Work to be completed:
Render the lines of the listing from its start through the line containing "will click(x=663, y=64).", inclusive, as a numbered list with blank lines omitted.

--- --- ---

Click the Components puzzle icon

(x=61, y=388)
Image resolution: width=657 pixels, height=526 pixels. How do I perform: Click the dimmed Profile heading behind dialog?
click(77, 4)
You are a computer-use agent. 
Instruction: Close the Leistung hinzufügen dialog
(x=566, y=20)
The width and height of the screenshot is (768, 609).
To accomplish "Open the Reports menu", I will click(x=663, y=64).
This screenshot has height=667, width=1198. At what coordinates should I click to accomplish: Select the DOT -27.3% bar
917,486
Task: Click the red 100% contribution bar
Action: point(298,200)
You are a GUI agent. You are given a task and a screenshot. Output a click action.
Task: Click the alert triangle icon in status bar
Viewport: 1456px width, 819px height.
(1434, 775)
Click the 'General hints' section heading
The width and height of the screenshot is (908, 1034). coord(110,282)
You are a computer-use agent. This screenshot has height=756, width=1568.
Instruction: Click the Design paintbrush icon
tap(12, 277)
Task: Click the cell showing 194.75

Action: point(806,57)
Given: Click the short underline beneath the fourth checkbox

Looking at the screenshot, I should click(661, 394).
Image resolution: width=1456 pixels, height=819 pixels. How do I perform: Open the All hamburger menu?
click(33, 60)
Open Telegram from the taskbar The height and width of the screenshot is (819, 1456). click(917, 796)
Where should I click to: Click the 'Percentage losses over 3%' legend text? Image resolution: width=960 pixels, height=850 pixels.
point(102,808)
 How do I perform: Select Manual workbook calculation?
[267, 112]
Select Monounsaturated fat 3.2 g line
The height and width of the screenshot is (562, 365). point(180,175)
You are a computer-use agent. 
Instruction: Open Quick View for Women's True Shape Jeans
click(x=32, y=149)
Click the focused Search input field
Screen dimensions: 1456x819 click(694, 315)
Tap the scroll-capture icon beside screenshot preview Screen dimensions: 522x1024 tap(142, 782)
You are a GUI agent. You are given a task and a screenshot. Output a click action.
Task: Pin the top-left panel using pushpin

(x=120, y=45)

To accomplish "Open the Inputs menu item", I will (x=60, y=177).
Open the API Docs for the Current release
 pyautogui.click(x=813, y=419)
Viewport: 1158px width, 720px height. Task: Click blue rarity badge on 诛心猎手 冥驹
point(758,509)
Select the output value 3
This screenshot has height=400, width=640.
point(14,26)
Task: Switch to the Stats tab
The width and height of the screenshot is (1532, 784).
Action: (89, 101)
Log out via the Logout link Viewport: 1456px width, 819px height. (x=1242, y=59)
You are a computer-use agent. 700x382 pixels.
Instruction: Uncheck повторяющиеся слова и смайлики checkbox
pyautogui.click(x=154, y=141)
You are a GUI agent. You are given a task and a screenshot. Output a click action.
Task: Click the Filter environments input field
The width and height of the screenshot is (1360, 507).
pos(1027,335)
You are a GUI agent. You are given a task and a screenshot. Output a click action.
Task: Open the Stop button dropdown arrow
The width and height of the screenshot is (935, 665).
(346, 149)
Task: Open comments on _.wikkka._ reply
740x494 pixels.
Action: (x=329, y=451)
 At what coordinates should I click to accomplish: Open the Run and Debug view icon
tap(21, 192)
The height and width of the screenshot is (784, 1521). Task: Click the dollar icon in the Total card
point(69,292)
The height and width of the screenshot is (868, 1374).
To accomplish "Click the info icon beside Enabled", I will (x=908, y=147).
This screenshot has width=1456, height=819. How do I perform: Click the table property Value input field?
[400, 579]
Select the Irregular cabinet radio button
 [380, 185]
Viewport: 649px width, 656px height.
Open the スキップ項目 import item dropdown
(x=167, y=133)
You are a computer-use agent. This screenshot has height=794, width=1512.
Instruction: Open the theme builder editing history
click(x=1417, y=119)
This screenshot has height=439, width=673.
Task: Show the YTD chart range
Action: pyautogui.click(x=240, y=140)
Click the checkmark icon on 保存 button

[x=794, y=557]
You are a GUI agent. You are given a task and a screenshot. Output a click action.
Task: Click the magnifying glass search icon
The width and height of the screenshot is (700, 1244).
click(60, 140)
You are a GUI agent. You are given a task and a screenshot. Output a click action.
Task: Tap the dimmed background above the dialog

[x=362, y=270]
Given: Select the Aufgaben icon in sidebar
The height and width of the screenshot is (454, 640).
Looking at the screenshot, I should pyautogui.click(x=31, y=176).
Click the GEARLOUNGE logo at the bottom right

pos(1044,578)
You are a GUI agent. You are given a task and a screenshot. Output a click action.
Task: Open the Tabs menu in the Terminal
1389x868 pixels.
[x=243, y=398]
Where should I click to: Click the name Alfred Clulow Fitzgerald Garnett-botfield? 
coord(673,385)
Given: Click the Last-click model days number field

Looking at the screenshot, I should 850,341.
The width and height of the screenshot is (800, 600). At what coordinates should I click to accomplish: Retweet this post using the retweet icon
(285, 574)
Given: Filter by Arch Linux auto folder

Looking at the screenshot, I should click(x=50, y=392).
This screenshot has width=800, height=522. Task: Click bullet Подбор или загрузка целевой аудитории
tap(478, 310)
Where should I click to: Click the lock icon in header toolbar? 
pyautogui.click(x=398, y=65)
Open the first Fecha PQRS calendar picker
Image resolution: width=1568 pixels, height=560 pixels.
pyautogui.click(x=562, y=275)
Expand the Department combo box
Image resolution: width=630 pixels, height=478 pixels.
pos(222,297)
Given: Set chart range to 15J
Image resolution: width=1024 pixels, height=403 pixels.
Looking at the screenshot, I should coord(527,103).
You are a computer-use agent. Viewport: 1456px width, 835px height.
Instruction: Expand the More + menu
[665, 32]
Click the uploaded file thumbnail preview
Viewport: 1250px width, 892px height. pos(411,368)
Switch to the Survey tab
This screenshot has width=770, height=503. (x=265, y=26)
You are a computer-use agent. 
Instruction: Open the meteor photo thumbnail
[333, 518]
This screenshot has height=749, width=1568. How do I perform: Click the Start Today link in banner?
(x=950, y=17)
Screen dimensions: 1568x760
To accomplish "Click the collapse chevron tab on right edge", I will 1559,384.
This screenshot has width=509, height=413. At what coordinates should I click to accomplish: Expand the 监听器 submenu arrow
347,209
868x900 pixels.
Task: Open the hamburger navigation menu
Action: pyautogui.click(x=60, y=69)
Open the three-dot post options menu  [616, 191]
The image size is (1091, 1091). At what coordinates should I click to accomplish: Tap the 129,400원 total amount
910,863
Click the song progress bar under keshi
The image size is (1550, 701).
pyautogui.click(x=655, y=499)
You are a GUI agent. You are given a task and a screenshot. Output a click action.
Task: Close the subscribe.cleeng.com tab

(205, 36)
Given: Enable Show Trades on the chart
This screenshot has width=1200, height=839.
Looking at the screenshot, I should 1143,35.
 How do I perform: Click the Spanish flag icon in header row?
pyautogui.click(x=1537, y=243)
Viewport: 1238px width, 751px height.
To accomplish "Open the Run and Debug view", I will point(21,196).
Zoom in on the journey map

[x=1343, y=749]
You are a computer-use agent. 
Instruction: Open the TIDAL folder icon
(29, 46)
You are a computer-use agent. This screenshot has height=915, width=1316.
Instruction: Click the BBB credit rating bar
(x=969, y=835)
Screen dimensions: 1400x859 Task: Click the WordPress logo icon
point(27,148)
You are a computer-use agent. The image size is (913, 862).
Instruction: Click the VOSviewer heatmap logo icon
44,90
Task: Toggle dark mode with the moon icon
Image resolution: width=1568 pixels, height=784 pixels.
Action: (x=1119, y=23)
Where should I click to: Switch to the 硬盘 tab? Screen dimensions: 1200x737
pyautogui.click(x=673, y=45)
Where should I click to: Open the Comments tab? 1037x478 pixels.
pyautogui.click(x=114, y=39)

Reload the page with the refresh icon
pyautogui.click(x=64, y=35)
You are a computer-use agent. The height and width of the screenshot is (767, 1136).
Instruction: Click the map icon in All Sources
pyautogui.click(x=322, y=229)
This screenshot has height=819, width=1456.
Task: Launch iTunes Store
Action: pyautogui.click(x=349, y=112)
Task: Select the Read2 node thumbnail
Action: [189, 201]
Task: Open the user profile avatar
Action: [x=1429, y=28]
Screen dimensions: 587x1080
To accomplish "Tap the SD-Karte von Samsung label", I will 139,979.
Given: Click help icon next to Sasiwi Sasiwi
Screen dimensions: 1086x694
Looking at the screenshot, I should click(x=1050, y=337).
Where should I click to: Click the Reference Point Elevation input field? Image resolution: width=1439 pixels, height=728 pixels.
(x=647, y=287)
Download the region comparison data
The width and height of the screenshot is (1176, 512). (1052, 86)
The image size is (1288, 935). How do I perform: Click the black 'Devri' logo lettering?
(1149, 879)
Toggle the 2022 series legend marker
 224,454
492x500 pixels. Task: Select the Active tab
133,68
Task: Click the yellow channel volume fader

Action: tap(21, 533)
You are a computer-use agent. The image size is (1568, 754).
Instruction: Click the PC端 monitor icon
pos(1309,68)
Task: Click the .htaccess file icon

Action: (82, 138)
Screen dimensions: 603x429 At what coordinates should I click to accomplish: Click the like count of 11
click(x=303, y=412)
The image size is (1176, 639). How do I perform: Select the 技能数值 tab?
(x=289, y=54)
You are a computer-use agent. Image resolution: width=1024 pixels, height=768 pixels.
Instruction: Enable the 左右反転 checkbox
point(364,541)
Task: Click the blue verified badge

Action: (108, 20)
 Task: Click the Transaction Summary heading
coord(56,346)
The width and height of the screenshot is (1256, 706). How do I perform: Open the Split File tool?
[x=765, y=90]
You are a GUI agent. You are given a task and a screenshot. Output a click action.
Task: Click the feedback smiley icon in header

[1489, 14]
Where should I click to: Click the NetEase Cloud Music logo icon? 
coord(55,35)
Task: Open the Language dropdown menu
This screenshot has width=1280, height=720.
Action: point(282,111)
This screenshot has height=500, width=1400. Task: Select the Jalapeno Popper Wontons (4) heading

--- --- ---

Task result:
1. Click the Components puzzle icon
2. (x=61, y=388)
3. Image resolution: width=657 pixels, height=526 pixels. How do I perform: Click the dimmed Profile heading behind dialog?
4. click(77, 4)
5. You are a computer-use agent. 
6. Instruction: Close the Leistung hinzufügen dialog
7. (x=566, y=20)
8. The width and height of the screenshot is (768, 609).
9. To accomplish "Open the Reports menu", I will click(x=663, y=64).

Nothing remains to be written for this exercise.